So here I write.
The last two weeks have been so interesting. I have had to be honest without being offensive on three occasions. The most major of the three turned out BEAUTIFULLY. There was so much growth on my part, and the other person's very teachable self. It is just how God instructed me to approach this person when we started a little study group in February. Through the whole process, I have closure of a ten year mystery. I just finished up my gospel readings today with Jesus saying, "It is finished!" I truly believe that it is finished. I am still praying for an apology from one of the parties from ten years ago. I have imagined myself writing a letter explaining the whole story because that person only got part of the story. But my husband advises against that, and I am encouraged by Jesus' words to Peter after His resurrection to not look at the other man. Jesus said, "You follow Me!" So I will not concern myself with the other man in this situation. I will just follow Jesus, and the result of the release because of that situation ten years ago is that I am free to, "Make disciples of all nations." That is Jesus' calling for us. I must obey, and I would venture to say that I was not obeying that calling by doing what I was doing in that previous situation. I am now in God's place, and there is no bitterness toward those who wronged me because, "I am in God's place."
The other situation, I was honest, but the person was too insecure to acknowledge. I handled it well when I saw their reaction to my honesty, but I will not do it again as that would be throwing out "indigestible pearls" to that person. I did not do wrong in honesty, but I need to be selective with my honesty (as in the above case).
The third case of honesty was in a defensive manner. I did not do that in the right spirit, even though I felt the behavior was offensive to me. That was quickly resolved with both of us apologizing for what we said. Very quick and brief. That third person has maturity, and I was just as much to blame for my response that was not led by God!
I am very happy to be growing. There was pain in the process, but it was only slight, and a "shout of joy" definitely came in the morning!
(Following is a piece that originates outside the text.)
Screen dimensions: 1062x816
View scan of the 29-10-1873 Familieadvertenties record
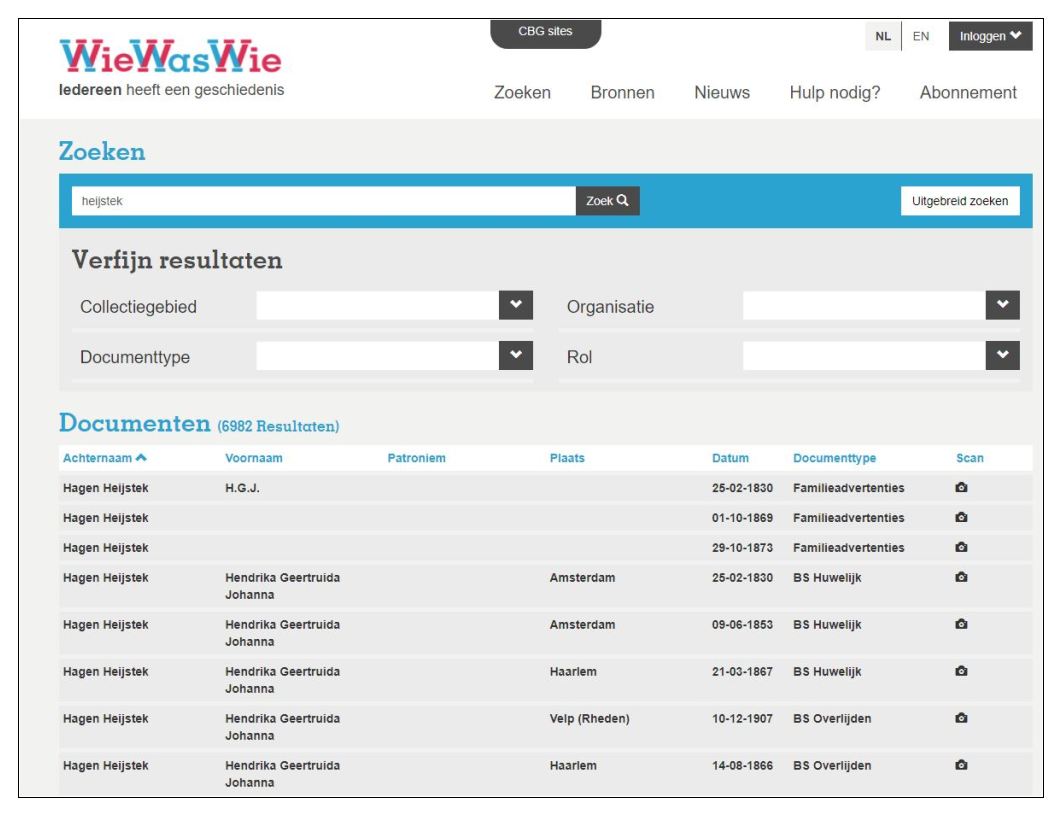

YAY GOD!
I have so many things to get done, but I am glad I spend three hours this morning with God before getting on with the taxes and workshop prep! Oh, I also need to set up my Canvas pages for my two Spring term classes at OSU and get ready for a personal training appointment at 2 pm. God is so very good.
One thing I am very excited about it that my hubby, George, is home every other Friday! His boss is letting him work from home!!! Oh, my heart be still! I cannot contain my joy even though sometimes it is so very hard for us to be in the same room and not talk to one another. I am so grateful for a soulmate like George. When he came home last night, we celebrated with a late dinner together (furnished by the good "Free lunch" ladies who know I love leftovers), and I showed him the England itinerary I have been working on (instead of preparing for the workshop and doing my taxes . . . lol).
Well, it is that 15 minute time. So good to process on the keys this morning.